Skip to content

Miscellaneous & Quality of Life Commands

This page documents utility commands in RolyPoly that help with data handling, sequence processing, and other common tasks. These are available under the misc group or as standalone commands.

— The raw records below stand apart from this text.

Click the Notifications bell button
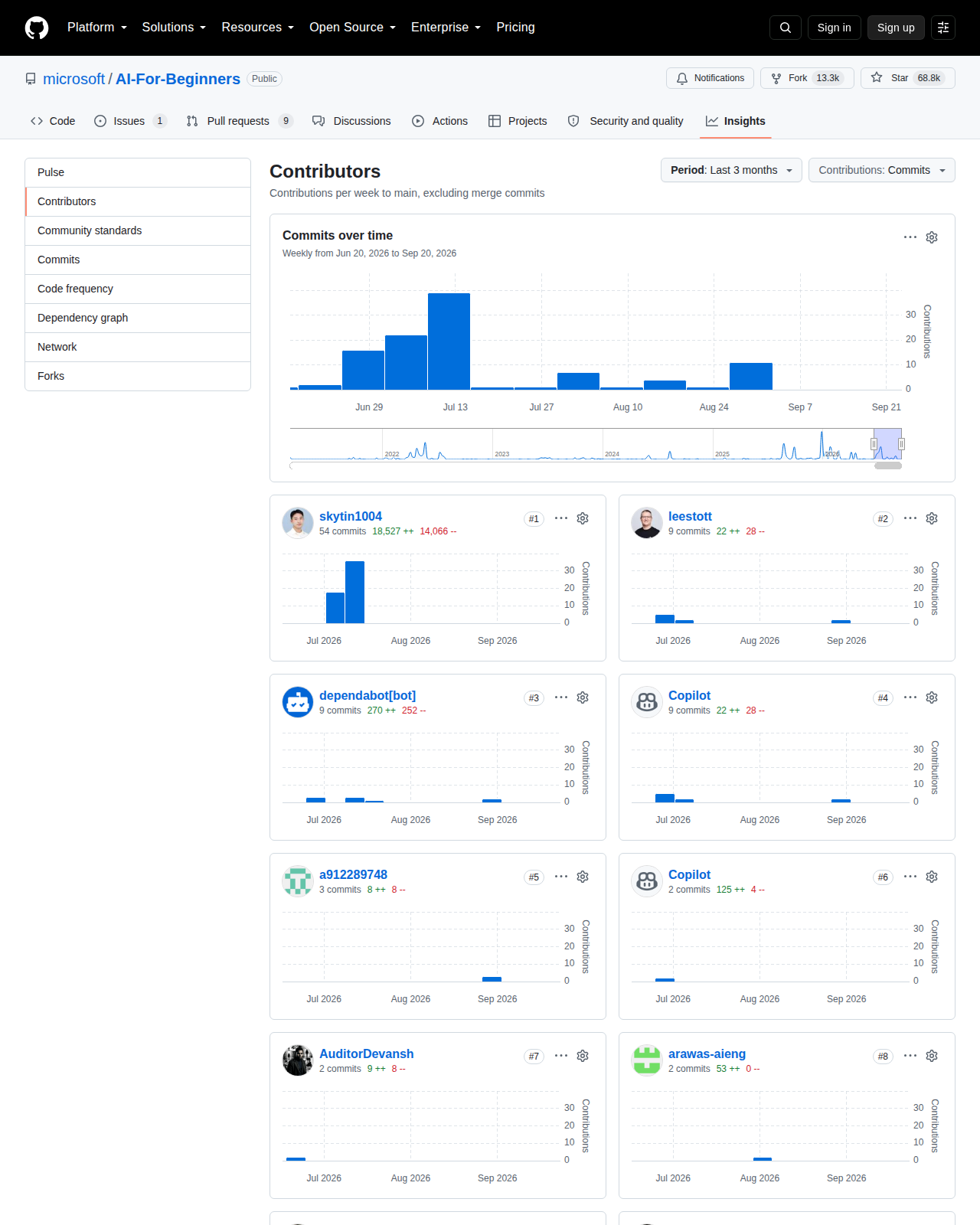 [x=710, y=78]
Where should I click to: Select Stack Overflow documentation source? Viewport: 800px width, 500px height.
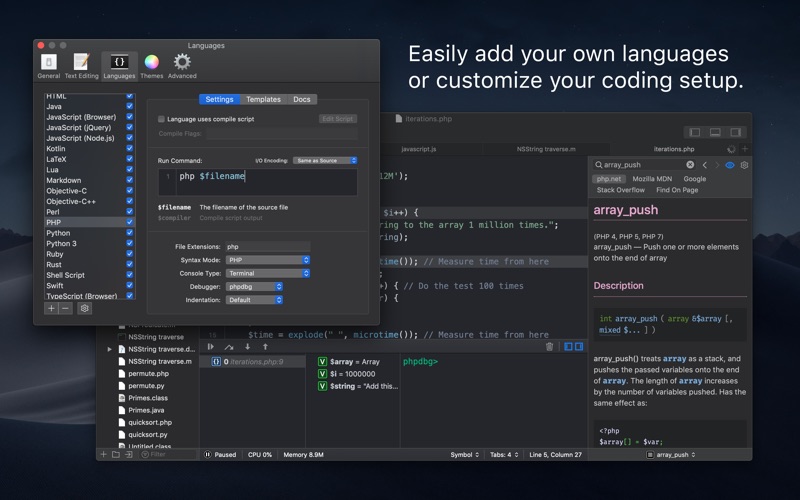click(621, 190)
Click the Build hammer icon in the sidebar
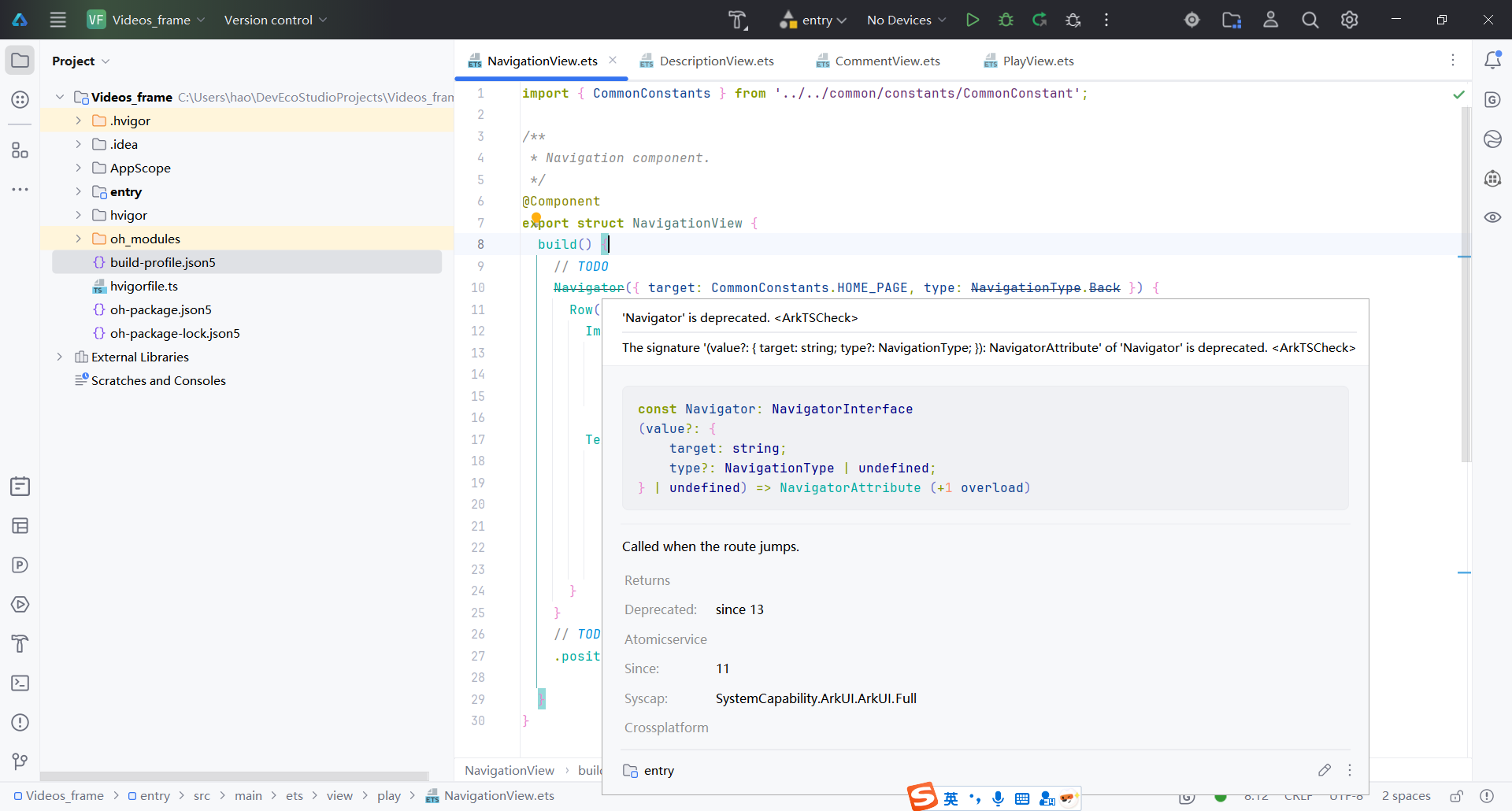The image size is (1512, 811). (20, 644)
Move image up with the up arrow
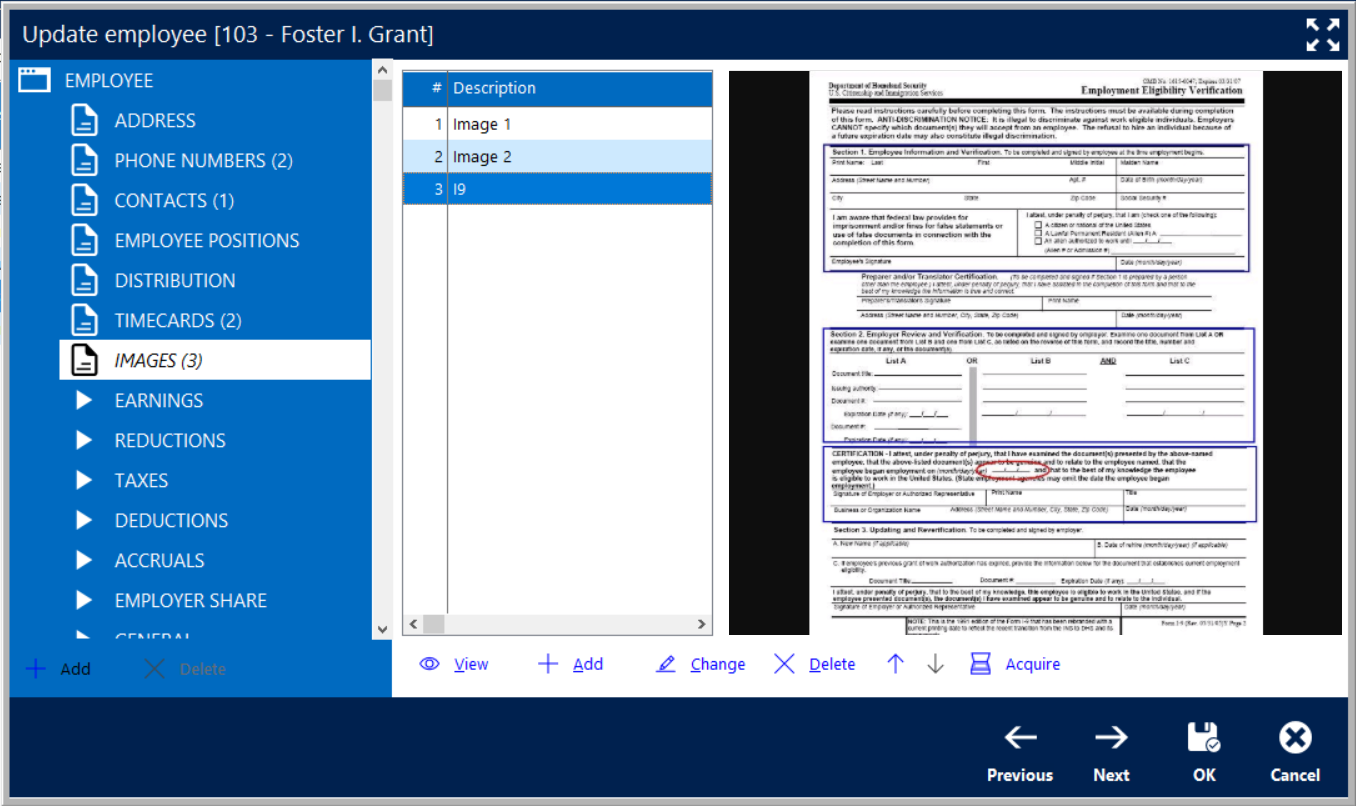1356x806 pixels. 896,664
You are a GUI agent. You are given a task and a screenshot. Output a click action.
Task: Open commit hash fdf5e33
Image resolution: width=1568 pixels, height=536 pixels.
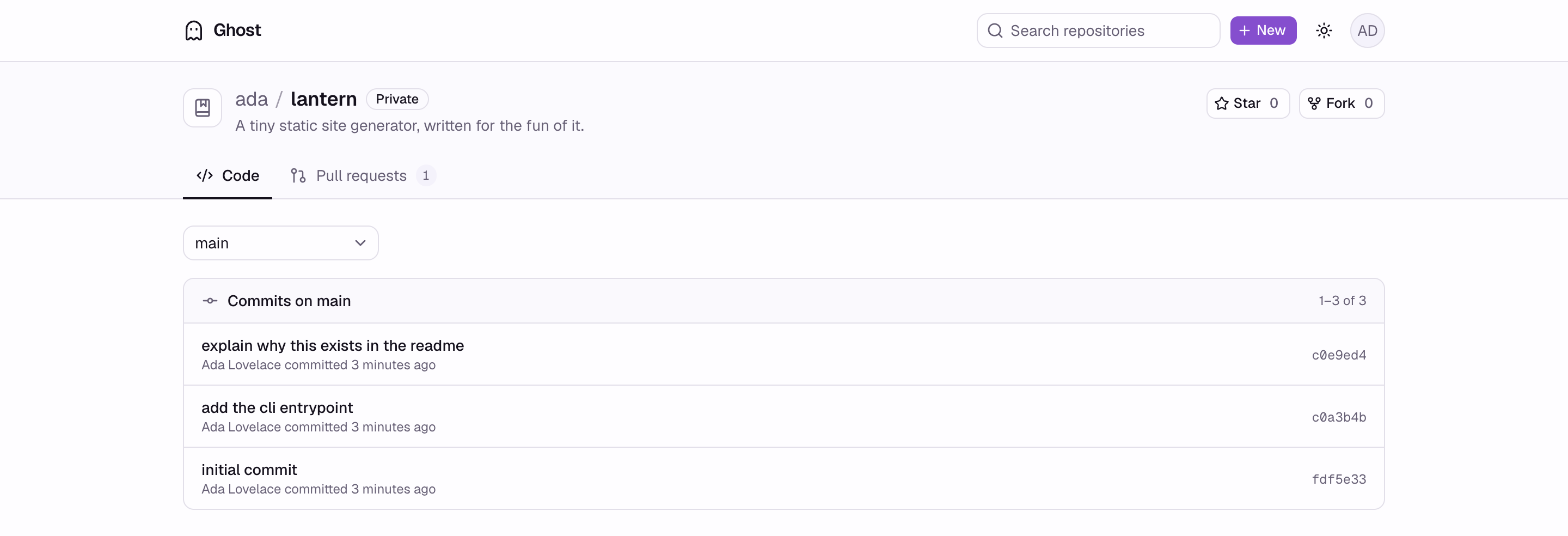[x=1339, y=479]
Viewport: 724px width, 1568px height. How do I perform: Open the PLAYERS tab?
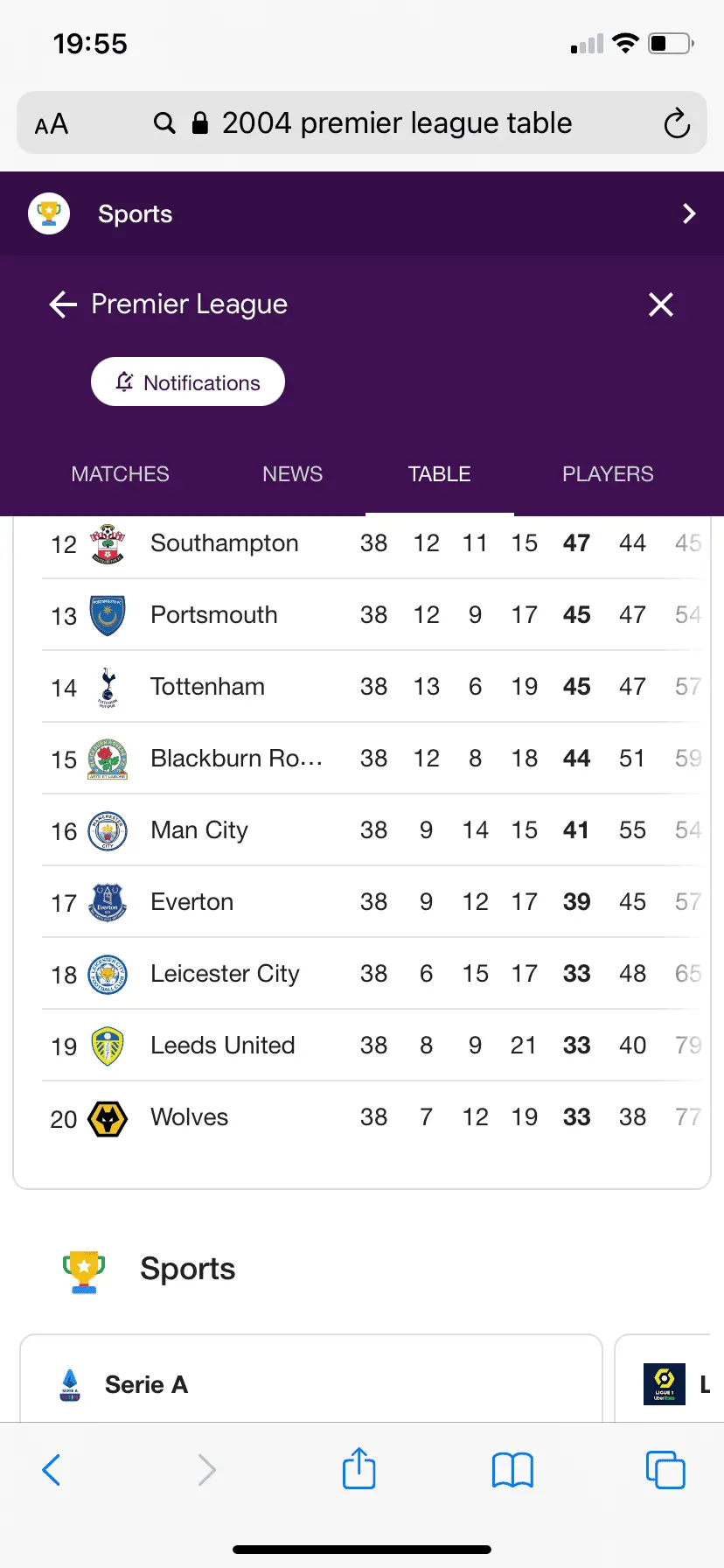pyautogui.click(x=608, y=474)
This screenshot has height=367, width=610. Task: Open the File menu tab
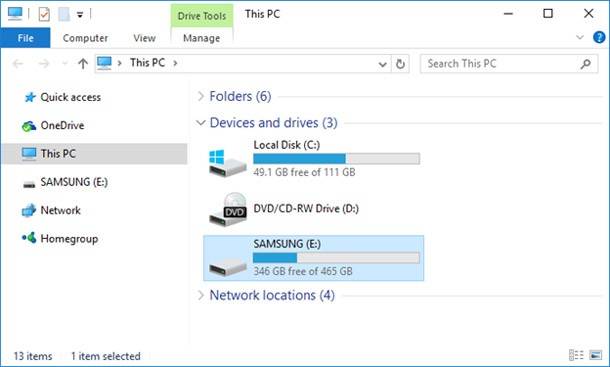click(x=25, y=38)
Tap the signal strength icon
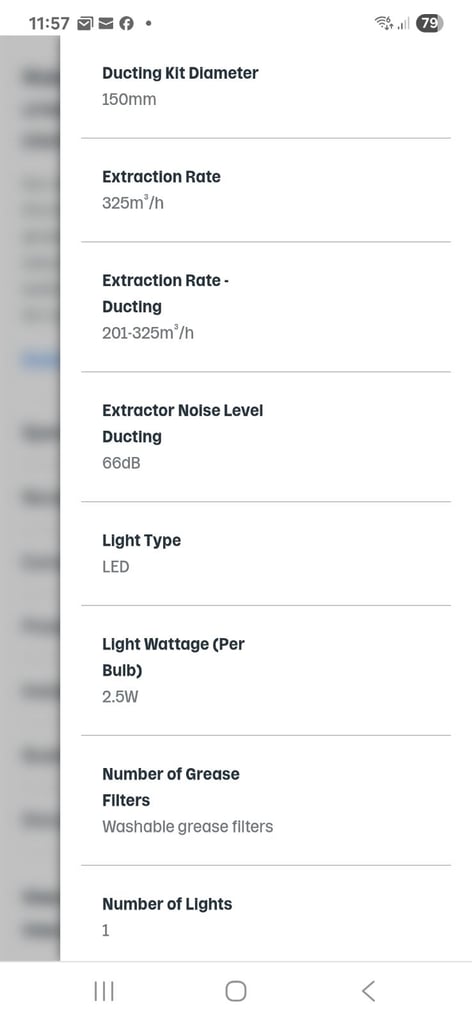472x1024 pixels. [x=403, y=24]
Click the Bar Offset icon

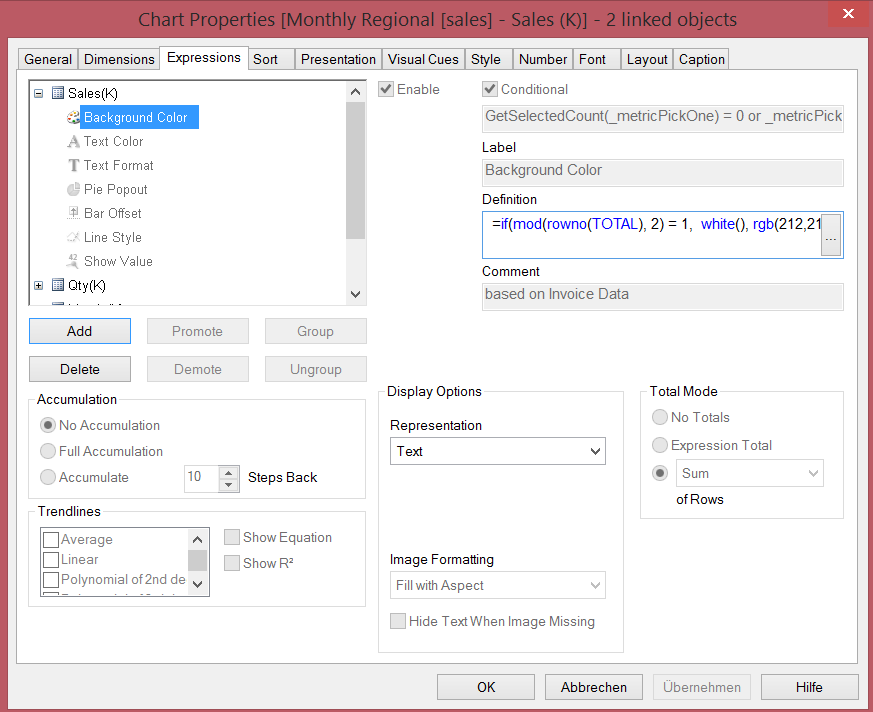(73, 214)
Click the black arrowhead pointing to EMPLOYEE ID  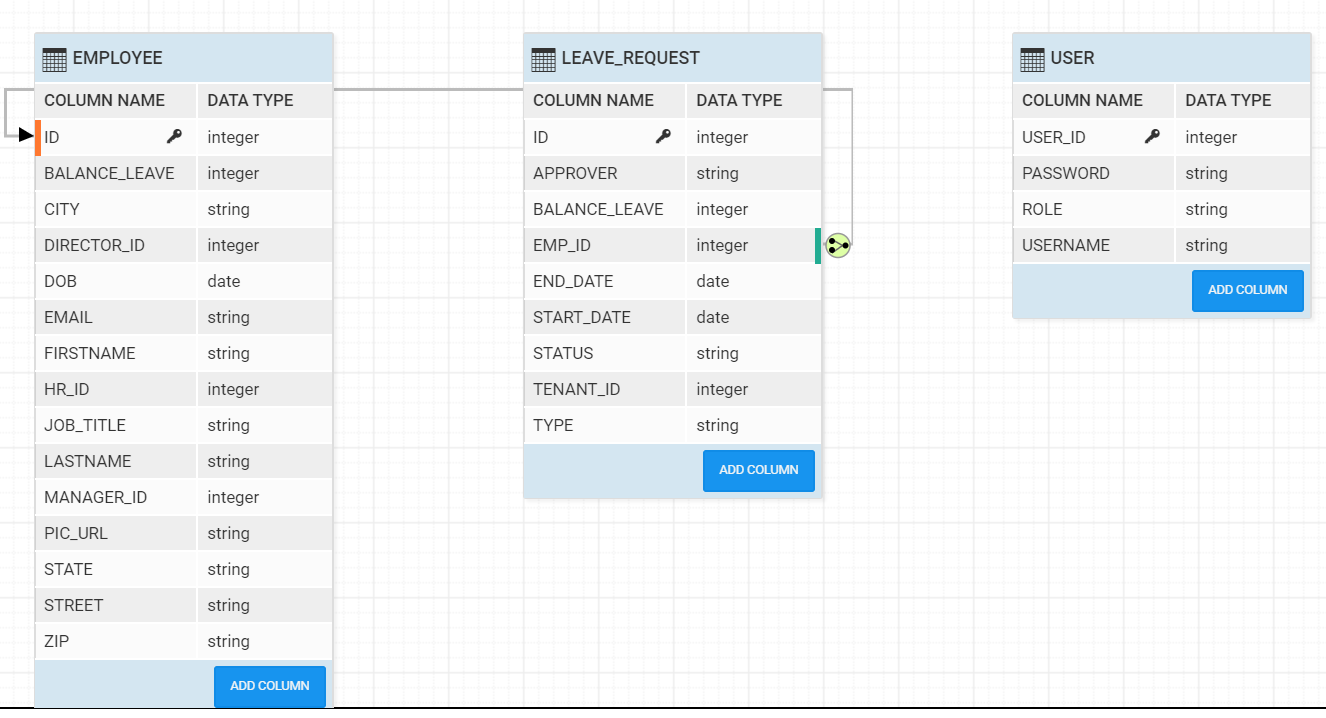26,135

Shrink Reads (shrink-reads)

Subsample FASTQ files by number or proportion.

Usage:

rolypoly shrink-reads -i input.fq -o output_dir --subset-type random --sample-size 10000
- --subset-type: top_reads (default) or random - --sample-size: Number of reads (int) or proportion (float <1)

flowchart TD
    A["Input: FASTQ (.fq/.fastq, gz) "] --> B["Sample selection<br> (top_reads / random)"] --> C["Output: subsampled FASTQ<br> (.fq / .fq.gz)"]
    classDef io fill:#f0f9ff,stroke:#0366d6,color:#03396c;
    class A,C io
    class B fill:#fffaf0,stroke:#b85c00,color:#7a3b00;

Mask DNA (mask-dna)

Mask viral-like sequences in a reference genome using various aligners.

Usage:

rolypoly mask-dna -i input.fa -o masked.fa -a mmseqs2 -r ref.fa
- -a, --aligner: Aligner backend (minimap2, mmseqs2, diamond, bowtie1, bbmap) - -r, --reference: Custom masking reference - --tmpdir: Temporary directory

flowchart TD
    M1["Input: Reference FASTA (.fa/.fasta)"] --> M2["Align to viral DB<br> (minimap2 / bbmap / mmseqs)"] --> M3["Mask regions (N / lowercase)"] --> M4["Output: masked FASTA"]
    class M1,M4 io
    class M2,M3 fill:#fffaf0,stroke:#b85c00,color:#7a3b00;

FASTX Stats (fastx-stats)

Calculate sequence statistics for FASTA/FASTQ files.

Usage:

rolypoly fastx-stats -i input.fa -o stats.tsv -f length -f gc_content -f n_count
- --fields: Choose which stats to report - --format: Output format (tsv, csv, md) - -c, --circular: Treat sequences as circular for analysis

flowchart TD
    S1["Input: FASTA/FASTQ"] --> S2["Parse sequences (polars)"] --> S3["Compute stats<br> (length, GC, N-count, hash)"] --> S4["Output: stats.tsv/csv/md/parquet"]
    class S1,S4 io
    class S2,S3 fill:#fffaf0,stroke:#b85c00,color:#7a3b00;

Rename Sequences (rename-seqs)

Standardize sequence IDs in a FASTA file and generate a mapping table.

Usage:

rolypoly rename-seqs -i input.fa -o renamed.fa -m mapping.tsv --prefix CID --hash
- --prefix: Prefix for new IDs - --hash/--no-hash: Use hash instead of running number - --stats/--no-stats: Include sequence stats in mapping


Quick Taxonomy (quick-taxonomy)

Fast taxonomic assignment for marker search results or contigs. (Experimental)

Usage:

rolypoly quick-taxonomy -i marker_results.tsv -o taxonomy.tsv
- --marker_results: Optional marker-search results file - --format: Output format (text, json, tsv) - --min_score: Minimum score for taxonomy assignment


Fetch SRA (fetch-sra)

Download SRA/ENA FASTQ files using ENA API and aria2c/wget.

Usage:

rolypoly fetch-sra -i SRR12345678 -o ./sra_downloads
- -i, --input: Run accession (e.g., SRR...) or file with accessions (one per line) - --report: Also download XML report metadata - Downloads all FASTQ files for a run ID - Requires aria2c or wget installed


For more details on each command, use rolypoly [COMMAND] --help.